LM Studio and Jan are GUI frontends built on llama.cpp that handle model management, download, and configuration through a graphical interface. They target the same non-technical user Ollama targets but tend to be more transparent about quantization choices and more configurable around inference parameters. Jan in particular has been building out an OpenAI-compatible local server that makes it usable as a development backend without touching the GUI at all.

koboldcpp is popular in the creative writing community. It wraps llama.cpp with additional sampling modes including mirostat v1/v2, typical sampling, and tail-free sampling, along with a web UI designed for story generation with context management features that vanilla llama.cpp doesn’t expose natively.

vLLM is worth mentioning in a different category. It’s not a llama.cpp wrapper; it’s a separate high-performance inference engine focused on throughput for CUDA hardware. Its PagedAttention implementation manages the KV cache as a paged memory system, substantially improving throughput under concurrent load. For serving a model to multiple users on a capable GPU machine, vLLM is the more appropriate tool. It’s less suited for CPU or Apple Silicon inference but relevant for any server-side multi-user scenario.

When Ollama Still Makes Sense

Dismissing Ollama entirely overstates the case against it. The ollama CLI is well-designed, the pull workflow is frictionless, and the systemd service integration, automatic hardware detection, and cross-platform packaging all represent real engineering effort. Recent Ollama releases have improved the OpenAI compatibility surface, and for straightforward single-user chat the abstraction cost is low.

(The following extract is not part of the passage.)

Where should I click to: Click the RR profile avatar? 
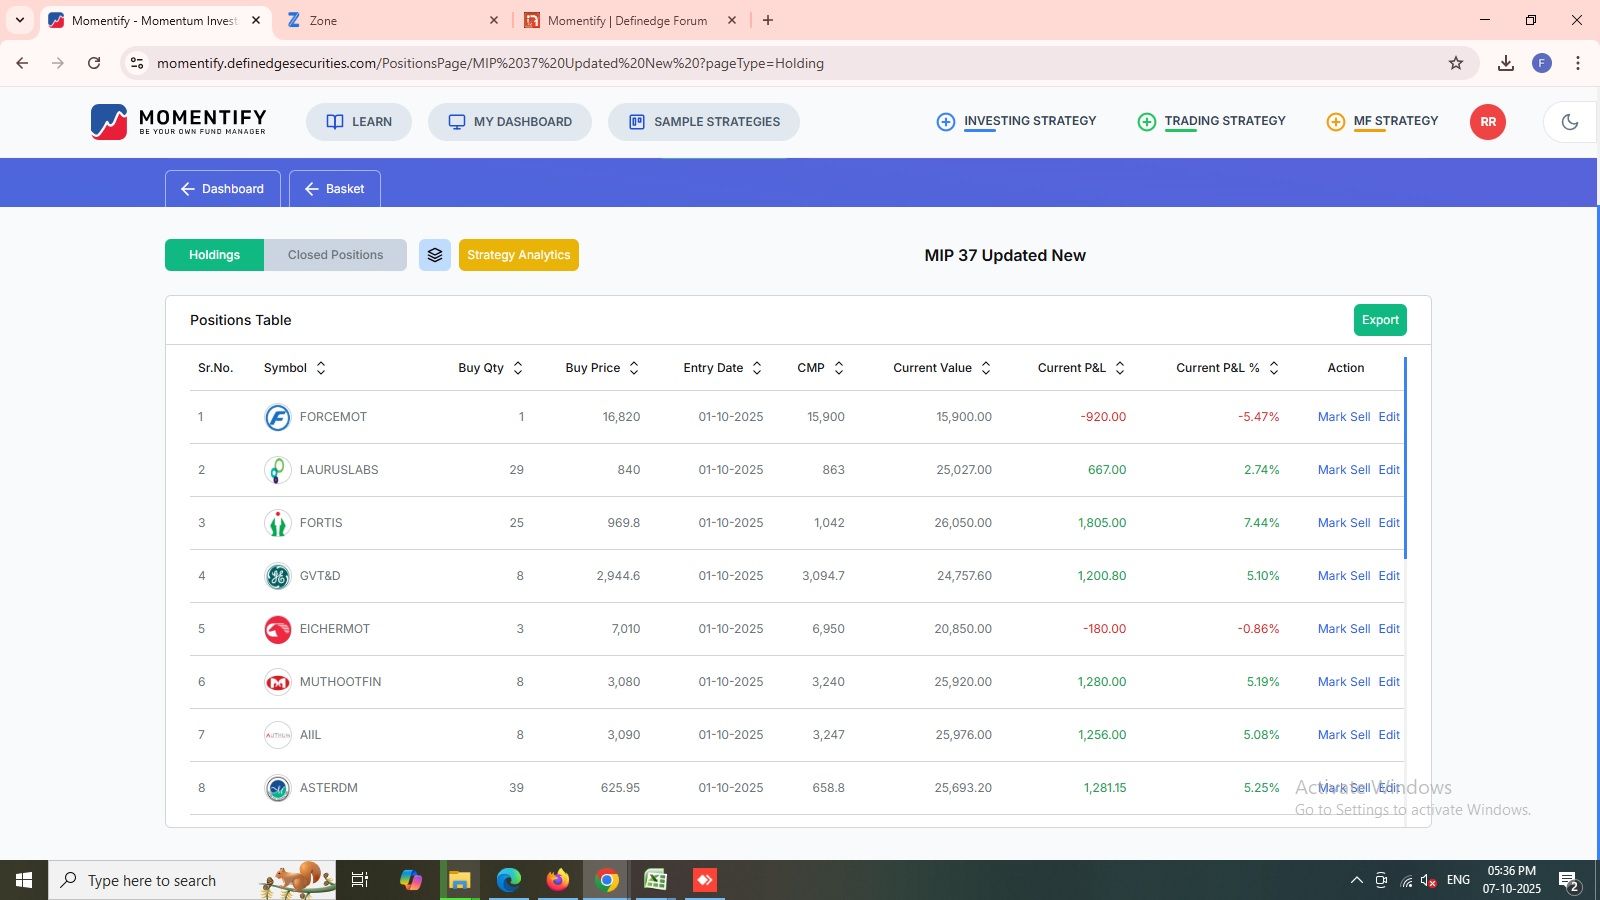(1487, 122)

For someone setting up local inference for the first time, especially on Windows where building llama.cpp from source is not always smooth, Ollama remains a reasonable starting point. The argument against it sharpens as usage becomes more sophisticated: managing multiple models for different tasks, tuning inference parameters tightly, staying current with llama.cpp improvements, or building production tooling around local inference where the abstraction layer introduces unpredictable behavior.

The Practical Migration

For developers already working with Ollama who want more direct control, the migration is low friction. The client code changes by one line: replace http://localhost:11434/v1 with http://localhost:8080/v1. Model management shifts from ollama pull to downloading GGUF files directly from Hugging Face repositories, which also gives you direct control over quantization choices.

The local LLM tooling space was genuinely rough in 2023, and Ollama filled a real gap at the right time. The gap has since narrowed as llama-server has matured, the GGUF ecosystem has consolidated around a stable format, and the broader ecosystem has grown to cover the use cases Ollama originally dominated. That’s less a critique of Ollama than an observation about normal infrastructure maturity. The convenience layer that made local models accessible is now a layer developers can reasonably skip, and in many cases should.